[Stored records]
- - -

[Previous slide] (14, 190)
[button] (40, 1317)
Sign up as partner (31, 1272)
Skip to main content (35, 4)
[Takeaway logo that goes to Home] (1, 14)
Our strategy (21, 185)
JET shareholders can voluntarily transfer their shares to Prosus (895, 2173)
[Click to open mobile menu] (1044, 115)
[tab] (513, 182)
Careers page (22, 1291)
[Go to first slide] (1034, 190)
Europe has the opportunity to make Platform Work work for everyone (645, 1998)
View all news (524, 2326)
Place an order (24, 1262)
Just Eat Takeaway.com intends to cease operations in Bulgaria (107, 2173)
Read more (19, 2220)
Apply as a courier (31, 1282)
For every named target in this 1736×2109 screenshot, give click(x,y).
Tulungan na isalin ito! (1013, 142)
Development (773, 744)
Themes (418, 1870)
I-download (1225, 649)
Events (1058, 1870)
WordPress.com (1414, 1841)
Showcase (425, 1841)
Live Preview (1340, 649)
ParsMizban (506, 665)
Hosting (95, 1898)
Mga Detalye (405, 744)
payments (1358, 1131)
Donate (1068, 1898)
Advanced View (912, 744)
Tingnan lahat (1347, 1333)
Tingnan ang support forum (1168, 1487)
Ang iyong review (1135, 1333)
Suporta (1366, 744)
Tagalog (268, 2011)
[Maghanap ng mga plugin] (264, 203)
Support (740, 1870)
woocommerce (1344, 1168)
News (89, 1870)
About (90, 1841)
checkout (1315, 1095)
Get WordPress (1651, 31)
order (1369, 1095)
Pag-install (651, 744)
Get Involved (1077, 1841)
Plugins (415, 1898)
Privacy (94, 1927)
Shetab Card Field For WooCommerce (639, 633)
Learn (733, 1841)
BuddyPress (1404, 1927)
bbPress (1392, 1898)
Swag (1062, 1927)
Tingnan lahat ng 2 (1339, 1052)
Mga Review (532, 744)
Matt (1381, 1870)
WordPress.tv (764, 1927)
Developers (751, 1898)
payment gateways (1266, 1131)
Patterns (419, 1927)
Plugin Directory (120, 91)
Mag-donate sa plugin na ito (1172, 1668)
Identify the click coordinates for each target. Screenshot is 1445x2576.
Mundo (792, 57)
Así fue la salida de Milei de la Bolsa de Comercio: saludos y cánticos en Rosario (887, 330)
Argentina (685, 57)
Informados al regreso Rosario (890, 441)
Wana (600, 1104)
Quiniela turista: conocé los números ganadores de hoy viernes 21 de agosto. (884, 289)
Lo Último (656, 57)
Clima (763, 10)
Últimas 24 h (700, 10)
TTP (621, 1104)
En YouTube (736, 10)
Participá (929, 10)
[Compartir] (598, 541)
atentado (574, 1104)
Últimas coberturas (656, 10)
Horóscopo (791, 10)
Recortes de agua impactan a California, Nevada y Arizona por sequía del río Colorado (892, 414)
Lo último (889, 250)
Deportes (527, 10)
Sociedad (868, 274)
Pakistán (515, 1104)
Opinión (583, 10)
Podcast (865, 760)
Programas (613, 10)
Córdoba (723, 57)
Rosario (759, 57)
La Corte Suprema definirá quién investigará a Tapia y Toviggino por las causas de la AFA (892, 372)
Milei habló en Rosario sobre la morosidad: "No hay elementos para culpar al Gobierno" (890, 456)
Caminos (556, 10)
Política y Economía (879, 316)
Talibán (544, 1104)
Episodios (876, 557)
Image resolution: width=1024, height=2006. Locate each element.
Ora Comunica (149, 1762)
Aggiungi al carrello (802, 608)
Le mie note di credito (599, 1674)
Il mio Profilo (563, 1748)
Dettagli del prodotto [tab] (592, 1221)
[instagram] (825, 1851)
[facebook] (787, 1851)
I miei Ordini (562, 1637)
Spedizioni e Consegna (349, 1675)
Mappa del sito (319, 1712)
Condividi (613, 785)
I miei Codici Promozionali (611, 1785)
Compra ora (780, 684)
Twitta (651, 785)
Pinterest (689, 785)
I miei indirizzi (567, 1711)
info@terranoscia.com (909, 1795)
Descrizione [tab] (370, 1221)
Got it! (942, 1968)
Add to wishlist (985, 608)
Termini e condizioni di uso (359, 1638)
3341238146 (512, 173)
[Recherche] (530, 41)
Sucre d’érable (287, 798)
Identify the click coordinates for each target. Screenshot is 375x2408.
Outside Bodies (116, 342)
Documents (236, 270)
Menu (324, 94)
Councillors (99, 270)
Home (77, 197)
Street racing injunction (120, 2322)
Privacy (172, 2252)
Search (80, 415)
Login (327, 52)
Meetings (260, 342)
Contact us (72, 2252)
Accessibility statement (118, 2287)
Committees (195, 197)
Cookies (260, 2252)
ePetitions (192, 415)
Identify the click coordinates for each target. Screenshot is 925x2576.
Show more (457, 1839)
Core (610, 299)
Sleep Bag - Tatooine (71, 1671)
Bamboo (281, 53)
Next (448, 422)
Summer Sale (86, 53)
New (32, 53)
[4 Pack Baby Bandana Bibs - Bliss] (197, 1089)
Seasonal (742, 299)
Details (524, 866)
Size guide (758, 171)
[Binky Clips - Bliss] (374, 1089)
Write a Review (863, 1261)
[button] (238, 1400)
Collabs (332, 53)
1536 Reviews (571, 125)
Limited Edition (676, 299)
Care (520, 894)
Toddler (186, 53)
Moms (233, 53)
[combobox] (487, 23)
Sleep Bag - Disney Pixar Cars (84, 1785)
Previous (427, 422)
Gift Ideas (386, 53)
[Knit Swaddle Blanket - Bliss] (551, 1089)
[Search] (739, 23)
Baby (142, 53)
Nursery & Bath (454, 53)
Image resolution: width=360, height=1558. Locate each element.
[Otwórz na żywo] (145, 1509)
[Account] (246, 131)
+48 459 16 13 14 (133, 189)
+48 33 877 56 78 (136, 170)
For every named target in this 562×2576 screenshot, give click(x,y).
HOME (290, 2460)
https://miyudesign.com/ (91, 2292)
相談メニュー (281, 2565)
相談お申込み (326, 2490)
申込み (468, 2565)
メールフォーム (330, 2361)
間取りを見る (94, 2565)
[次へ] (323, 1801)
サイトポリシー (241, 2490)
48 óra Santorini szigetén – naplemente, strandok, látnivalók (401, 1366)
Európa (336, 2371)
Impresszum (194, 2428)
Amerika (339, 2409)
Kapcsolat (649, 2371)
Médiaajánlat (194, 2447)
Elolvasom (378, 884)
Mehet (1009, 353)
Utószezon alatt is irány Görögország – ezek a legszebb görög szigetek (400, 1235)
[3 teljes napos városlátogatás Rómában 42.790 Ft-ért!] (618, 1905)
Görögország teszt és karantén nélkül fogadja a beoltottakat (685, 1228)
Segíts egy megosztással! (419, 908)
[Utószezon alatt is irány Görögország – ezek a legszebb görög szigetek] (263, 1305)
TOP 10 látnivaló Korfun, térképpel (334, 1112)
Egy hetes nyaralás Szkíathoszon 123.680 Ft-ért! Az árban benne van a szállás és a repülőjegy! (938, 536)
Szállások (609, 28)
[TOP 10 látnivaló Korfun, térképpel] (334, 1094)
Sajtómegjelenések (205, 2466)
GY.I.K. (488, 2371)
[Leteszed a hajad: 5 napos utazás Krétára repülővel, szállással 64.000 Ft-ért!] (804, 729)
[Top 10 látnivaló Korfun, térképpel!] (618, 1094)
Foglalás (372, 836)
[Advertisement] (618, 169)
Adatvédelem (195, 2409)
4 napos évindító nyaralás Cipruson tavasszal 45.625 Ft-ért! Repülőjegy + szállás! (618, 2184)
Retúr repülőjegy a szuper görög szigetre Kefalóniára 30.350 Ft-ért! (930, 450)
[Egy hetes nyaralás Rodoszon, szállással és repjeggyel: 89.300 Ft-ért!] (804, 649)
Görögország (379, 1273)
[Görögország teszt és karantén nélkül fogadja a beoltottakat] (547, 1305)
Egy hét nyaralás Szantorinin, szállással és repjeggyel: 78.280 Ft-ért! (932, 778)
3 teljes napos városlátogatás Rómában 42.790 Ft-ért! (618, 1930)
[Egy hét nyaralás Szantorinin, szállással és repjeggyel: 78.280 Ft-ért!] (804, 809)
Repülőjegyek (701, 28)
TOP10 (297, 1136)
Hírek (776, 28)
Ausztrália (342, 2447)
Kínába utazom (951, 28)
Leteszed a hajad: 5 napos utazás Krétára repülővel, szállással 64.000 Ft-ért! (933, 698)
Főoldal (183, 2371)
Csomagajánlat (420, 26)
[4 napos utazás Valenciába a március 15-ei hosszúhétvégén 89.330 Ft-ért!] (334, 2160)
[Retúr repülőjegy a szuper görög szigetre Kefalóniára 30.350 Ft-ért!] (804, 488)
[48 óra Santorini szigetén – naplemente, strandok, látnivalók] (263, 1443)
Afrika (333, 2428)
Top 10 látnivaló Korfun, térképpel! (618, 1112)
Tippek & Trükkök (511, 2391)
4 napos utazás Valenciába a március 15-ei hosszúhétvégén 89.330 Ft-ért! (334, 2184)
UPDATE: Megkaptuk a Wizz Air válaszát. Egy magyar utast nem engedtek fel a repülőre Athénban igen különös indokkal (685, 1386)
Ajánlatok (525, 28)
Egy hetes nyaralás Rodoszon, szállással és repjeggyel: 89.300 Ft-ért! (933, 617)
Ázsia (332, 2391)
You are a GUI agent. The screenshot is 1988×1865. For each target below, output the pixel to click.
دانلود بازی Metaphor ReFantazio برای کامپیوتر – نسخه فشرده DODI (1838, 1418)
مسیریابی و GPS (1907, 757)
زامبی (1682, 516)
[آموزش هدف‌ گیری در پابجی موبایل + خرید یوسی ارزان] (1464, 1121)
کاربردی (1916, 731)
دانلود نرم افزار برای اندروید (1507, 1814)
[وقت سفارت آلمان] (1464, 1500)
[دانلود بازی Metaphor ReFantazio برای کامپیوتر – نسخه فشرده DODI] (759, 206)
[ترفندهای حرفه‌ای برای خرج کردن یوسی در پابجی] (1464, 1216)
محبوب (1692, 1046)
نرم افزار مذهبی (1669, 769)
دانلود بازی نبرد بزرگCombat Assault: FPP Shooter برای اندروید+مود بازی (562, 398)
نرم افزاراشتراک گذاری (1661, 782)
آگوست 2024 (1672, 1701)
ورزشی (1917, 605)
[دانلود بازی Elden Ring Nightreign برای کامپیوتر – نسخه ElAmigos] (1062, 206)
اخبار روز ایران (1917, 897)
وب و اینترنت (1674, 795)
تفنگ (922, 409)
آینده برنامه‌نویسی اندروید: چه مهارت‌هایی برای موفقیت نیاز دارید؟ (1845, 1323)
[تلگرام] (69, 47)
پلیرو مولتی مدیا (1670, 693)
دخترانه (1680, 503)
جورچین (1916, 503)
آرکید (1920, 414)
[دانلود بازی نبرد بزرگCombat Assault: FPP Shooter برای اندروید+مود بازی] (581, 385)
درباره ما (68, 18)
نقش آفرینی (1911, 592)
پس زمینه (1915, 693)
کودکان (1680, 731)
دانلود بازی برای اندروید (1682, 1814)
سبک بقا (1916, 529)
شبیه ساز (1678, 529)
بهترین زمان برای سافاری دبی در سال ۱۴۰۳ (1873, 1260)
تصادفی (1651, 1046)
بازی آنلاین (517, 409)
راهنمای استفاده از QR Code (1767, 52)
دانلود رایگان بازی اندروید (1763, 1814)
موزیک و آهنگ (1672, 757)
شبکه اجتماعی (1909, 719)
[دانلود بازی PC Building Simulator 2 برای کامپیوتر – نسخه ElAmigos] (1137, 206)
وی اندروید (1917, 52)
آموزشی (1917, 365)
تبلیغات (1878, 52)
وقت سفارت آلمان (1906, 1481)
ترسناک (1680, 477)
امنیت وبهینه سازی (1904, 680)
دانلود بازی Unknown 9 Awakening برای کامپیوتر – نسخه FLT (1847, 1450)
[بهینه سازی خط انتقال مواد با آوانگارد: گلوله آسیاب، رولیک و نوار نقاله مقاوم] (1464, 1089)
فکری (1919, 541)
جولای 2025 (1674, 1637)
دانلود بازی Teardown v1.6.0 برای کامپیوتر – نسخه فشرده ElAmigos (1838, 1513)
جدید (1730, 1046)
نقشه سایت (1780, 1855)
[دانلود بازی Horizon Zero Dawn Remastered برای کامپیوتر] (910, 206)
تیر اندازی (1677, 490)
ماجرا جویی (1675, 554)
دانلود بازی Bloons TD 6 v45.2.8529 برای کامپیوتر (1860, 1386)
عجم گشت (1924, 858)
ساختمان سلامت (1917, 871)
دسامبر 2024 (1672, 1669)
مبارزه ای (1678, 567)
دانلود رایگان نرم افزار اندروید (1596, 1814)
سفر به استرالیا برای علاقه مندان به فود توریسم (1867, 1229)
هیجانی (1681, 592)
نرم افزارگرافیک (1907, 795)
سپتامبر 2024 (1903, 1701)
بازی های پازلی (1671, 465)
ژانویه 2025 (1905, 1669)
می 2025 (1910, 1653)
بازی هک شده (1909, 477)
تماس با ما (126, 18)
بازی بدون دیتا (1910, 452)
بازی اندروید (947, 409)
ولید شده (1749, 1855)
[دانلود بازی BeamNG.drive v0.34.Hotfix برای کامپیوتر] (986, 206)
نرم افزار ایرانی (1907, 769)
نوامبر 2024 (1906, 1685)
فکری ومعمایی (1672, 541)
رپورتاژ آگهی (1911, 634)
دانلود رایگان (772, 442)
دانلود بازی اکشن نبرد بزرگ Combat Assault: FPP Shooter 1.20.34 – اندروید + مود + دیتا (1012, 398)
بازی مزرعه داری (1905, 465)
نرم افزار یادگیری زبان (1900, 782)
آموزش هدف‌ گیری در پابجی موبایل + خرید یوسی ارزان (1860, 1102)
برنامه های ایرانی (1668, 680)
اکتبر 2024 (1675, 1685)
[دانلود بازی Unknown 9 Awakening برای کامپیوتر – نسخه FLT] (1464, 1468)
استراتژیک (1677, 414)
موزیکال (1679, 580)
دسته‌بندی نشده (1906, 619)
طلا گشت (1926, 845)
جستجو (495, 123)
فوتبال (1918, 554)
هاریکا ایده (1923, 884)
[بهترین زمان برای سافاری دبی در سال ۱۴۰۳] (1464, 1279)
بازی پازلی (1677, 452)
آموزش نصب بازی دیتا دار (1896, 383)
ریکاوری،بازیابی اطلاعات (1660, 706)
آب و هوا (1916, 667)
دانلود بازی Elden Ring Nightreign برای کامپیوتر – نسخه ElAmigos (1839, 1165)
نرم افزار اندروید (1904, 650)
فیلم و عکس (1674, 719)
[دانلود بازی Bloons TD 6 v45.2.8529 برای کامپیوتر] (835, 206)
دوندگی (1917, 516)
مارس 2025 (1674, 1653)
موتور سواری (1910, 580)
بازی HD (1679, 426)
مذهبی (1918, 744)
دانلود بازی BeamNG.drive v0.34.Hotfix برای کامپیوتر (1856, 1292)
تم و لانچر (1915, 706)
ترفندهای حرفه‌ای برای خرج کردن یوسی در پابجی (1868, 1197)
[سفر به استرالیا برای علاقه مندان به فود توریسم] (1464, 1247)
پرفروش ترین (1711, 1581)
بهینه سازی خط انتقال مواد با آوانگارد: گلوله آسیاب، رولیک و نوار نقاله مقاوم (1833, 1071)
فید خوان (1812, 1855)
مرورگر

- - -

### Brief
Filter the data down to the lines that contain the string "WordPress", and copy them.

### Your response
WordPress.com (1414, 1841)
Get WordPress (1651, 31)
WordPress.tv (764, 1927)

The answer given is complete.